DHHR reported 120 cases in Mason County in the 10 a.m. update on Thursday.
According to DHHR, the age ranges for the 120 COVID-19 cases DHHR is reporting in Mason County are as follows:
0-9 — 3 cases
10-19 — 9 cases (1 new)
20-29 — 18 cases
30-39 — 11 cases (1 new)
40-49 — 19 cases (1 new)
50-59 — 16 cases (1 new, 1 death)
60-69 — 16 cases (2 new)
70+ — 28 cases (5 new)
The West Virginia Division of Corrections and Rehabilitation (DCR) updated its testing results on Wednesday afternoon. All 457 tests from Lakin Correctional Center are negative. There are 58 individuals quarantined at Lakin and according to the DCR, these are “inmates/residents not showing symptoms, but separated because they are new intakes, back from a hospital for unrelated reasons, etc.”

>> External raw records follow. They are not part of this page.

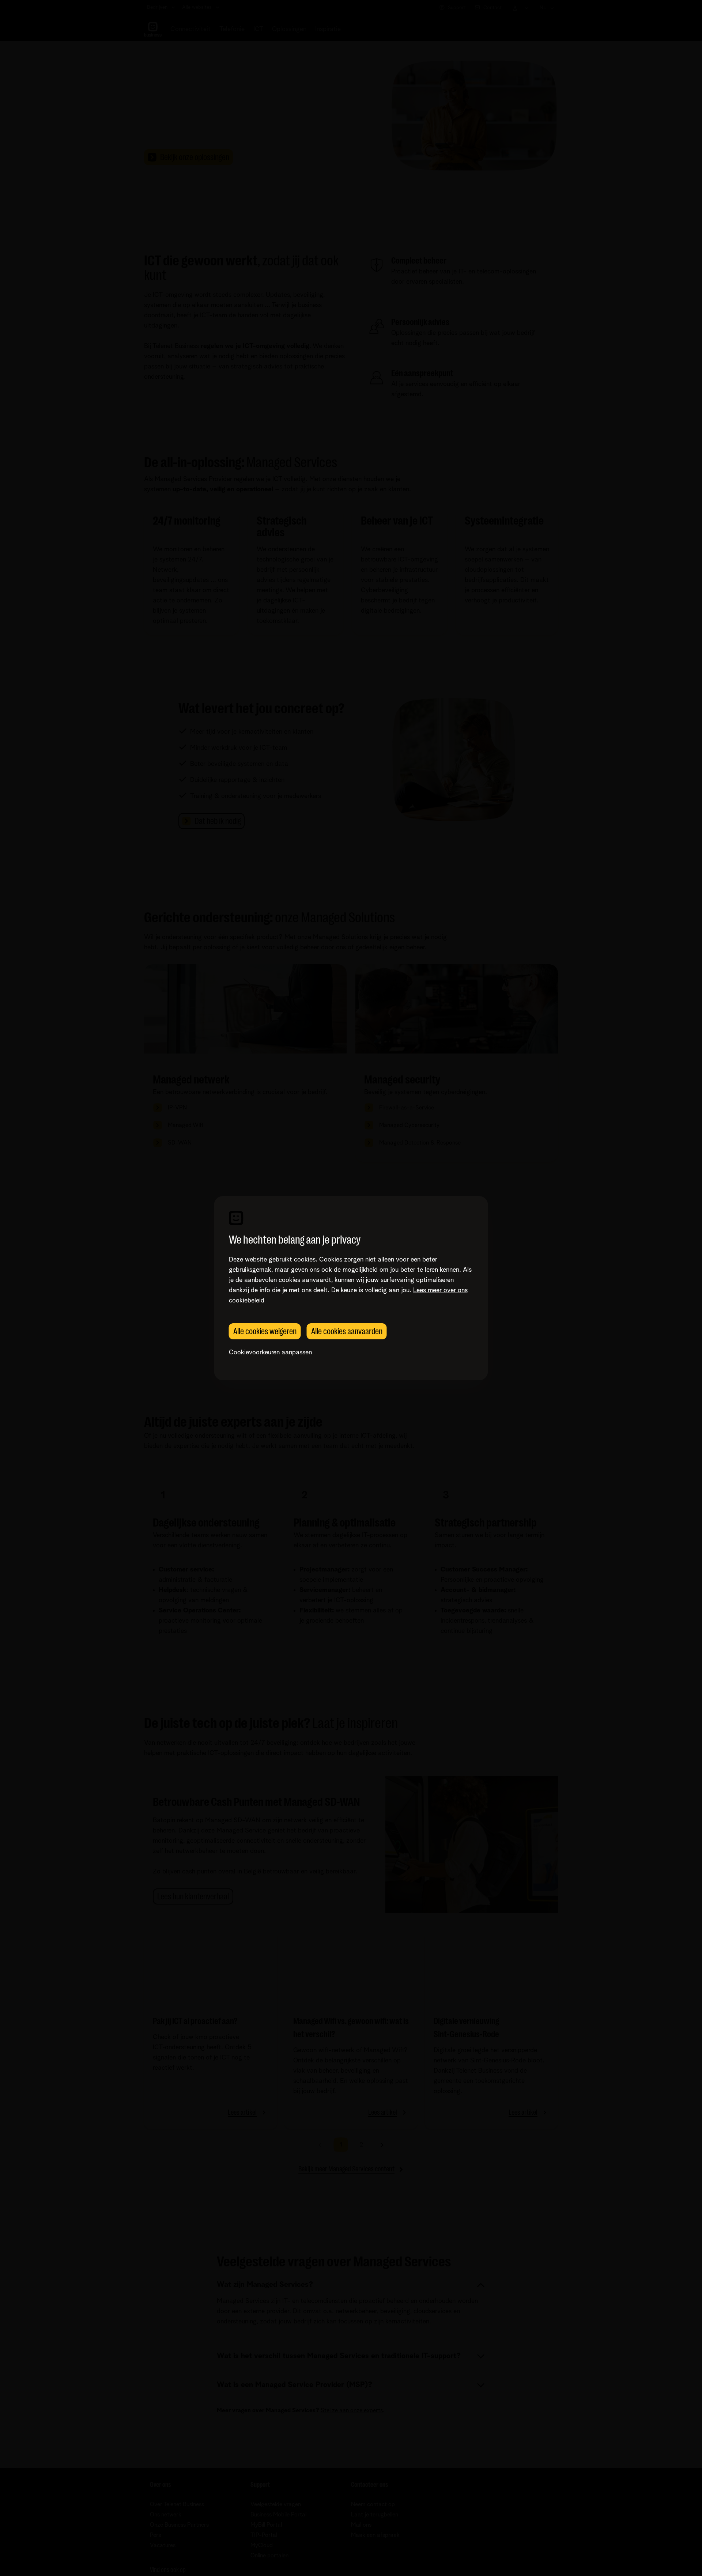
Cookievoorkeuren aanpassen (270, 1352)
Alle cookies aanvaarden (346, 1331)
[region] (351, 1288)
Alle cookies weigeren (265, 1331)
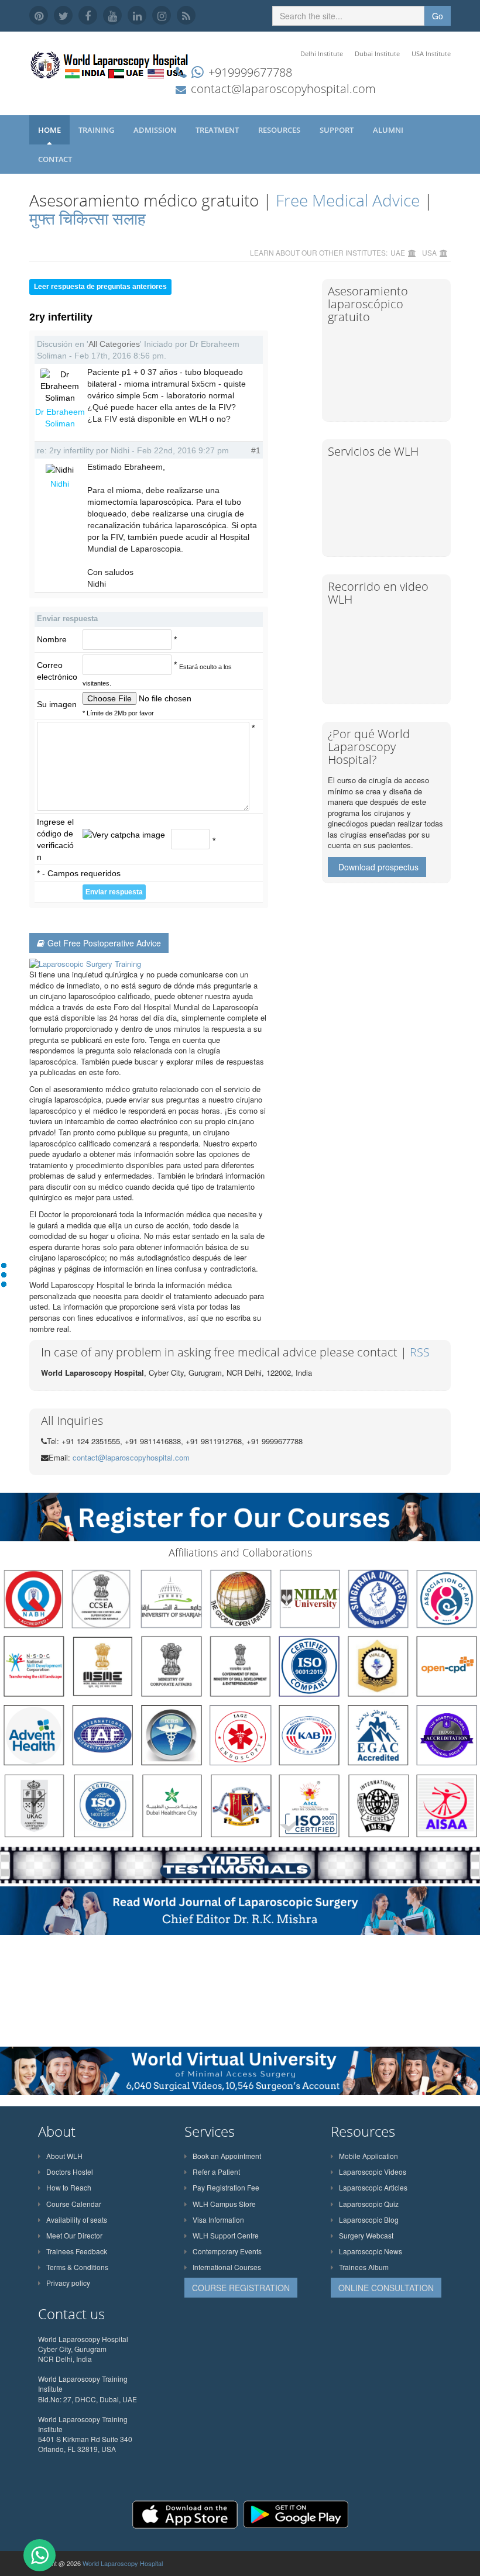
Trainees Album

At the Western Regional Jail, 652 tests have returned as negative, one person is positive and 16 tests are still pending. There are 157 individuals quarantined at the jail.
Mason County is now defined as “orange” according to DHHR as it relates to its “County Alert System” map. Counties defined as “orange” are reporting 10 – 24.9 cases per 100,000 people. In regards to schools, in-person learning is suspended when a county reaches “red” which is 25-plus cases per 100,000 people. In regards to school athletics, counties in “orange” are limited to practices only.
As of the 2 p.m. update on Thursday, the Ohio Department of Health reported a total of 1,345 new cases, above the 21-day average of 1,033. Also above the 21-day average were deaths, ICU admissions and hospitalizations. Fifty new deaths were reported (21-day average of 22), the highest single day report since June. Eighty-nine new hospitalizations (21-day average of 78) and 14 new ICU admissions (21-day average of 12) were reported on Thursday.
As of the 10 a.m. update on Thursday, DHHR is reporting a total of 10,845 cases with 237 deaths. There was an increase of 203 cases from Monday, and seven new deaths. The West Virginia DHHR reports a total of 444,902 lab test have been completed, with a 2.44 cumulative percent positivity rate. The daily positivity rate in the state was 5.75 percent.
Sarah Hawley, Kayla (Hawthorne) Dunham and Beth Sergent contributed to this report.
(Editor’s Note: Statistics reported in this article are tentative and subject to change. This was the information available at press time with more to be added as it becomes available.)